Solaris Resource Manager 1.1 のシステム管理

リミットデータベース

リミットデータベースは、Solaris Resource Manager ソフトウェアがすべての資源制御を行うときに使用するユーザー情報のデータベースです。このデータベースにはユーザー ID ごとに 1 つの l ノードが含まれ、ユーザー ID を索引にして直接アクセスします。大きな数字のユーザー ID を持つ l ノードがあると、リミットデータベースが非常に大きくなることがあります。ユーザー ID が連続していないシステムでは、リミットデータベースに大きな間隙または穴があります。しかし、sparse ファイルをサポートするファイルシステムでは、リミットデータベースを sparse ファイルとして格納できます。したがって、実際には、ファイルの「空」領域にはディスクブロックは割り当てられません。ufs ファイルシステムは sparse ファイルをサポートしますが、tmpfs ファイルシステムはサポートしません。リミットデータベースの保存や復元で sparse ファイルがどのような意味を持つかについては、「リミットデータベースの保存と復元」を参照してください。

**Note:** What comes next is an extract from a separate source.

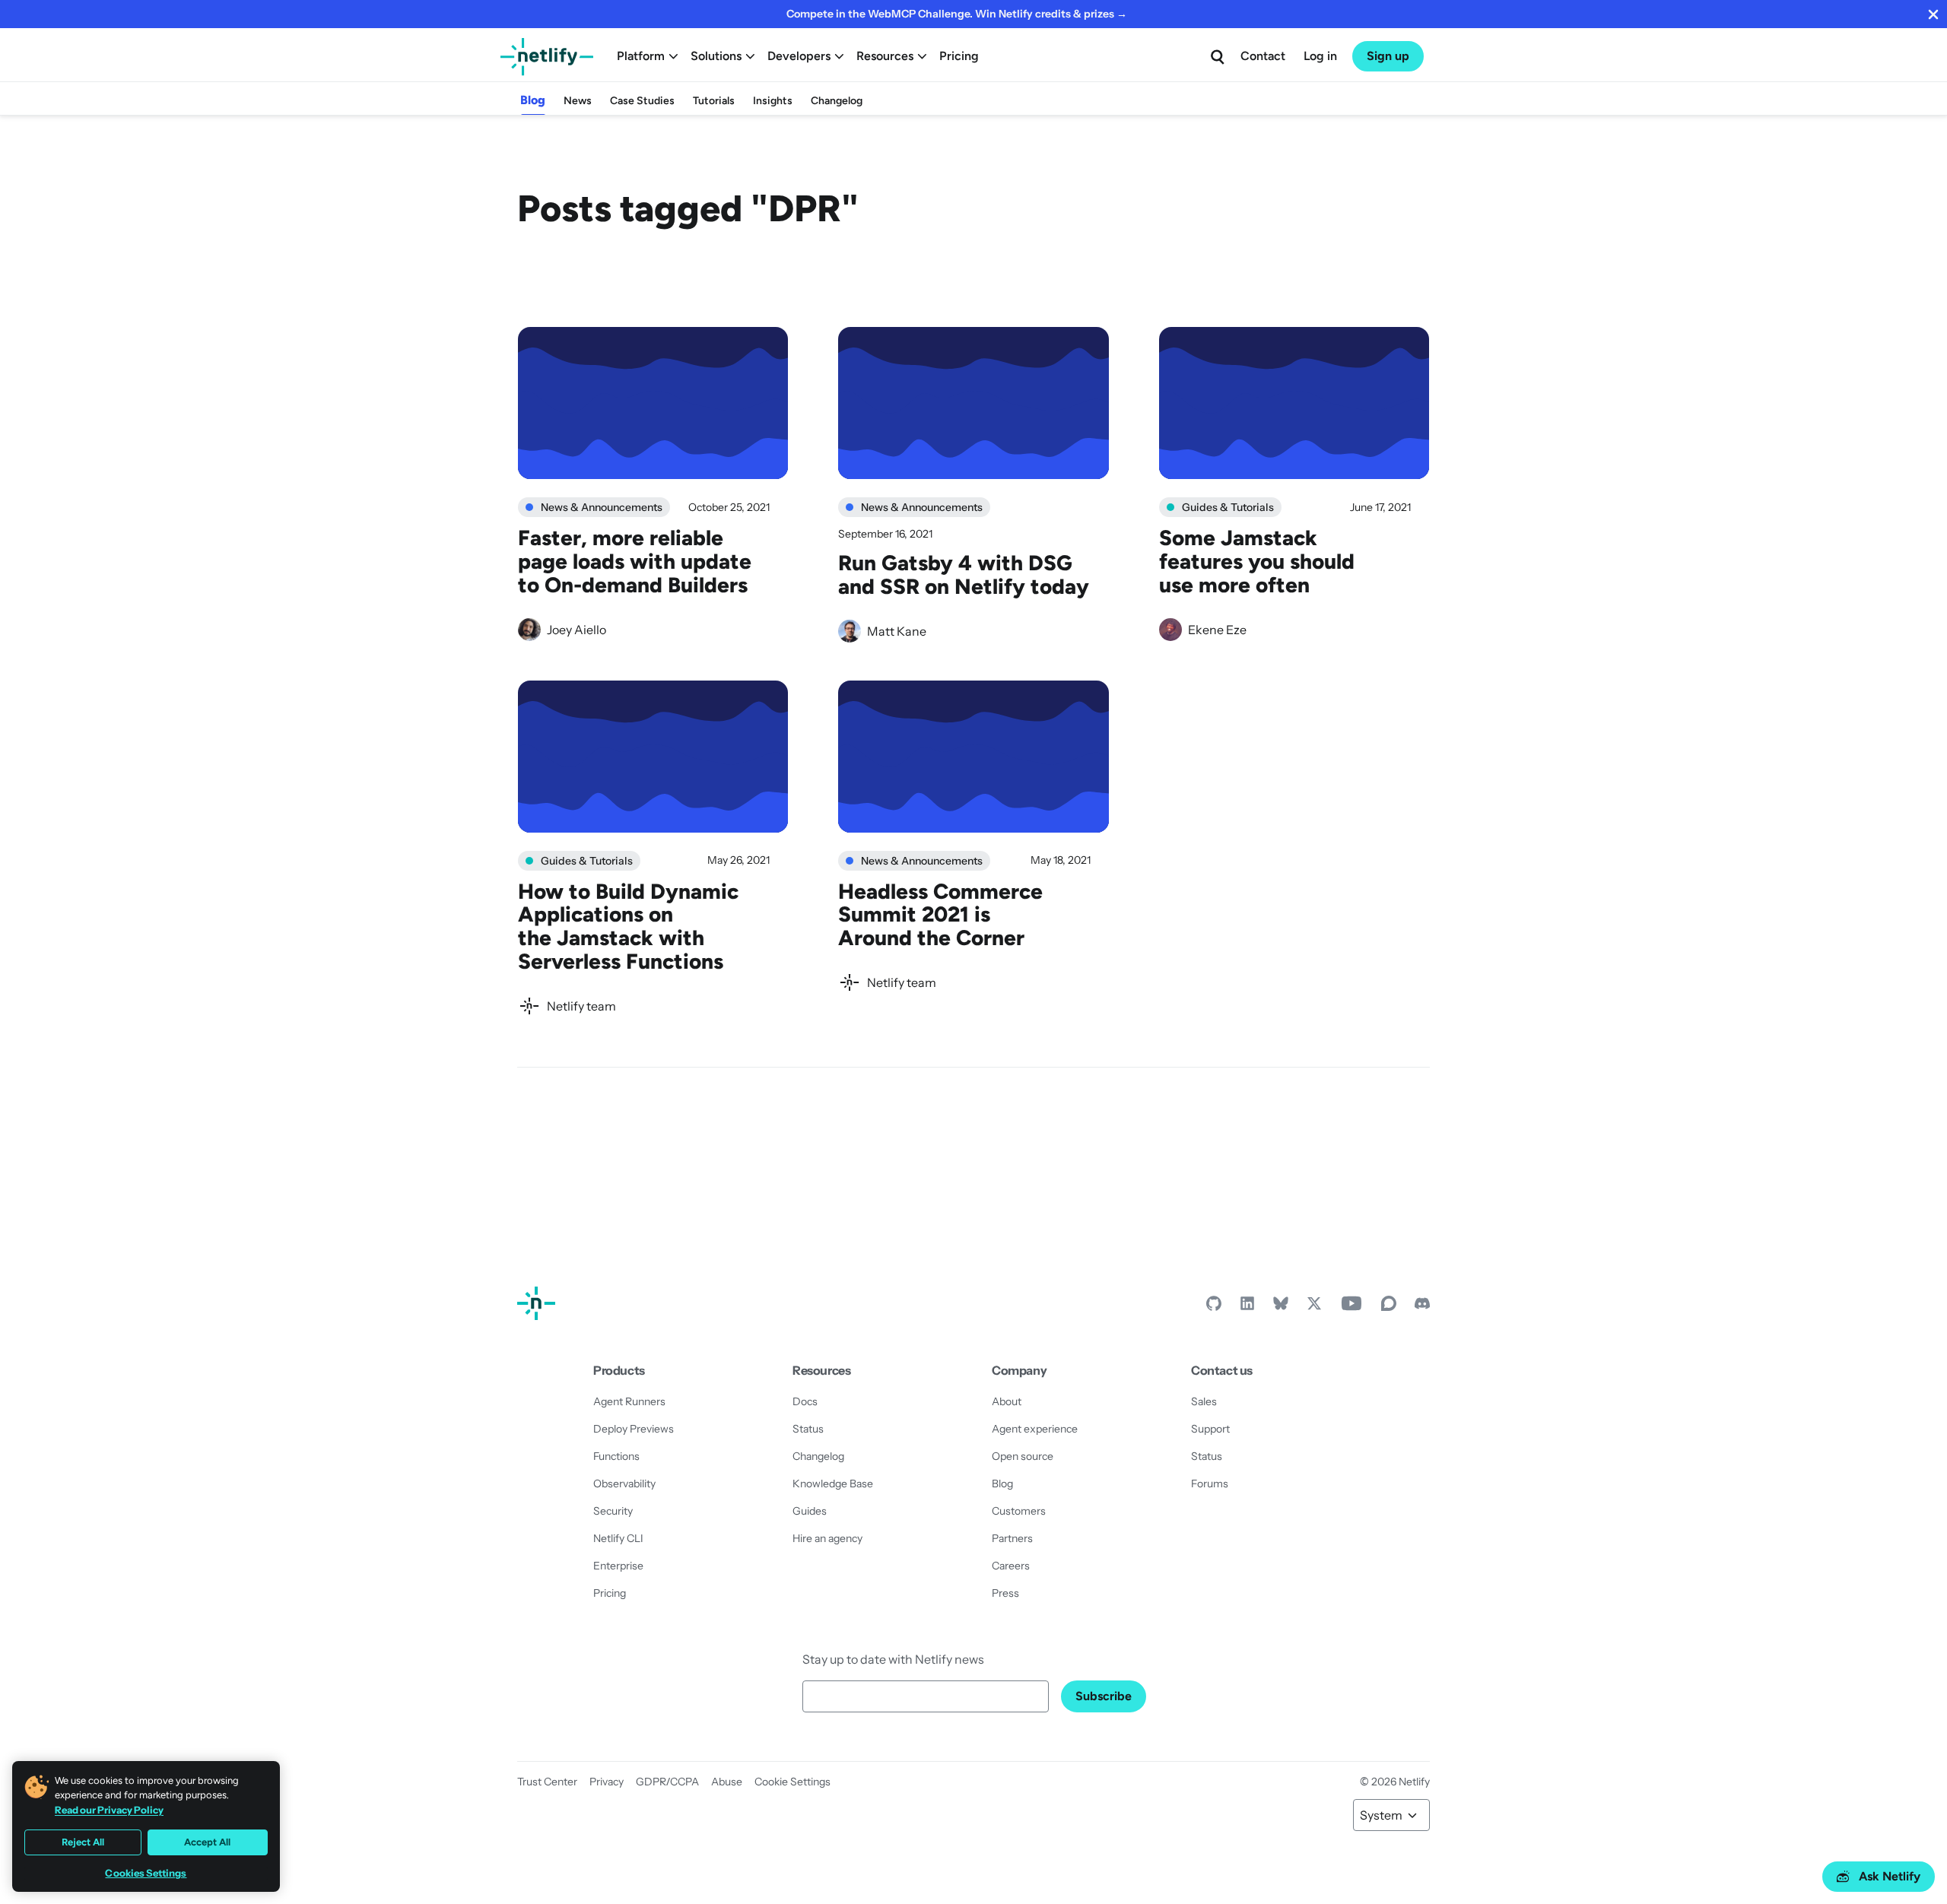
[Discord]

新しいユーザーを作成したら、新しい l ノードを必ず作成する必要があります。

リミットデータベースの作成

Solaris Resource Manager の起動ファイル (/etc/init.d/init.srm) は、最初に呼び出されたときに初期リミットデータベースを作成します。それ以後の起動でも、データベースが存在しない場合は作成します。

リミットデータベースは通常、/var/srm ディレクトリに作成されます。

リミットデータベースは、root と、root が所有するグループが所有し、所有者だけが読み取れるようにするべきです。ファイルに書き込むのはスーパーユーザー資格を持つカーネルコードだけなので、書き込み権は必要ありません。


注意 - 注意 -

Solaris Resource Manager の起動ファイルにユーザーが書き込み権を持っていると、システムセキュリティが損われることがあります。


リミットデータベースの保存と復元

リミットデータベースは sparse ファイルの場合があるので、コピーするときには注意が必要です。sparse ファイルをサポートしないユーティリティで書き込まれたファイルは、通常、大量のディスク容量を使用します。ファイルの空領域は一連のゼロとして読み込まれ、書き直されるときには、空領域ではなく実ブロックとして書き込まれるからです。tar(1)cpio(1)cp(1) などのユーティリティでのファイルのコピーや、バックアップ、復元の場合などです。ufsdump(1M)ufsrestore(1M) などのプログラムでは、「穴」のまま空領域として残せます。

limreport を使って ASCII ファイルを生成し、limadm を使ってこの ASCII ファイルから元のファイルを作成し直しても、リミットデータベースのバックアップと復元を行うことができます。たとえば、次のようにします。

# limreport 'flag.real' - lname preserve > /var/tmp/savelnodes 

このコマンドでは、パスワードマップの各ユーザーに対応する l ノードの ASCII 表示として /var/tmp/savelnodes を作成します。パスワードマップにエントリがない l ノードは保存されません。少なくともパスワードマップのすべてのユーザー ID に対しては l ノードを作成してください。

次のコマンドでは、保存したデータから l ノードを再作成します。

# limadm set -f - < /var/tmp/savelnodes

保存しなかった l ノードは削除されないので、この方法を使えば、リミットデータベース全体ではなく l ノードを選択して保存し復元できます。

limreportlimadm コマンドの使い方については、limreport コマンドと limadm コマンド」で詳しく説明します。管理者にとって、これらのコマンドの使い方を知っておくと、l ノードの保存や復元をするときに便利です。リミットデータベースに定義された l ノード構造の解釈に変更があったときに、これらのコマンドを使用することがあるからです。

リミットデータベースの内容は通常のシステム操作の間に定期的に変更されるので、システムが停止しているときや、シングルユーザーモードのときにバックアップをとる必要があります。同様に、リミットデータベース全体を復元する場合には、システムがシングルユーザーモードのときのように、Solaris Resource Manager が使用されていないときに行う必要があります。